◆ **EXERCISE REQUIREMENTS**:
From the records below, pull each line that has "tonepi".

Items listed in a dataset
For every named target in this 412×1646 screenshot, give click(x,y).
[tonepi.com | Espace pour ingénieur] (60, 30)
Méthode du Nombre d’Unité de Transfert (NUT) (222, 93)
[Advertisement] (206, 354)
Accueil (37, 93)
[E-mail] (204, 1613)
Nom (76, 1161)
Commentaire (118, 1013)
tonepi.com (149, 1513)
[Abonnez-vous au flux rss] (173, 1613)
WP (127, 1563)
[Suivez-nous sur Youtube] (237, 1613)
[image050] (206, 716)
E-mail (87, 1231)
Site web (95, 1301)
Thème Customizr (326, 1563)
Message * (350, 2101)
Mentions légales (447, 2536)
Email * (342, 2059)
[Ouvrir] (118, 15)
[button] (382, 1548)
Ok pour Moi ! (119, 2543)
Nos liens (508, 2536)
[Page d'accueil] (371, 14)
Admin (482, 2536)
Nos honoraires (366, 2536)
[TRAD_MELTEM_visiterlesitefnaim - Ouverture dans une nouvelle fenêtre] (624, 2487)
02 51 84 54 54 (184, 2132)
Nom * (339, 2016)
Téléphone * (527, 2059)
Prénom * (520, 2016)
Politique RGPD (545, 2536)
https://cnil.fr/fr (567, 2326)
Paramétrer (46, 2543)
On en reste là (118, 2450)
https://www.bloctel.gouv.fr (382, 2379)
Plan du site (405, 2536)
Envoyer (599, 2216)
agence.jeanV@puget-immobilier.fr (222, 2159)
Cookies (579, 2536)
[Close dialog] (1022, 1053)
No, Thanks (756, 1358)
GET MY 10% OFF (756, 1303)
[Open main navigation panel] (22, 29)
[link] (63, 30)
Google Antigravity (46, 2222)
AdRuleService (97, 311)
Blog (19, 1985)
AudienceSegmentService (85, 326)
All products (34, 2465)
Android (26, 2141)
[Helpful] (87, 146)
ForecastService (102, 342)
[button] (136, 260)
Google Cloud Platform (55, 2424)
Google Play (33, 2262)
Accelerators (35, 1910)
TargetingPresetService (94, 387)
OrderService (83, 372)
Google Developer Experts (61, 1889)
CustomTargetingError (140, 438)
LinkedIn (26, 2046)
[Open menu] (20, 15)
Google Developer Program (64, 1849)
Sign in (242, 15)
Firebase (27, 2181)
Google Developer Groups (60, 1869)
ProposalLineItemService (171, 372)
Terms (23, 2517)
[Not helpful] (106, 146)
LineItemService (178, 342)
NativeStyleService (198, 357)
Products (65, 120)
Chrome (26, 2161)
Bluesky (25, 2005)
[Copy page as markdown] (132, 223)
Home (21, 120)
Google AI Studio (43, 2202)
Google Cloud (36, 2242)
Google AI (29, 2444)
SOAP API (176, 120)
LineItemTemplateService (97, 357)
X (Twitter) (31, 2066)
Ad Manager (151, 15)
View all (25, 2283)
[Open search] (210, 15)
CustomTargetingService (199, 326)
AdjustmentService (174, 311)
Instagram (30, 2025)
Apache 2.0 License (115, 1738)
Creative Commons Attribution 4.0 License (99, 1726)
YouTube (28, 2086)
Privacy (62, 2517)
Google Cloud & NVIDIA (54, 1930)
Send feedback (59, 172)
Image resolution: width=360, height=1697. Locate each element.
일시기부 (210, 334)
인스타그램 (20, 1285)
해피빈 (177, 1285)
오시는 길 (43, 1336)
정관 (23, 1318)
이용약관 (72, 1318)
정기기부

◆ **REPLY TO THE EXERCISE**:
[tonepi.com | Espace pour ingénieur] (60, 30)
tonepi.com (149, 1513)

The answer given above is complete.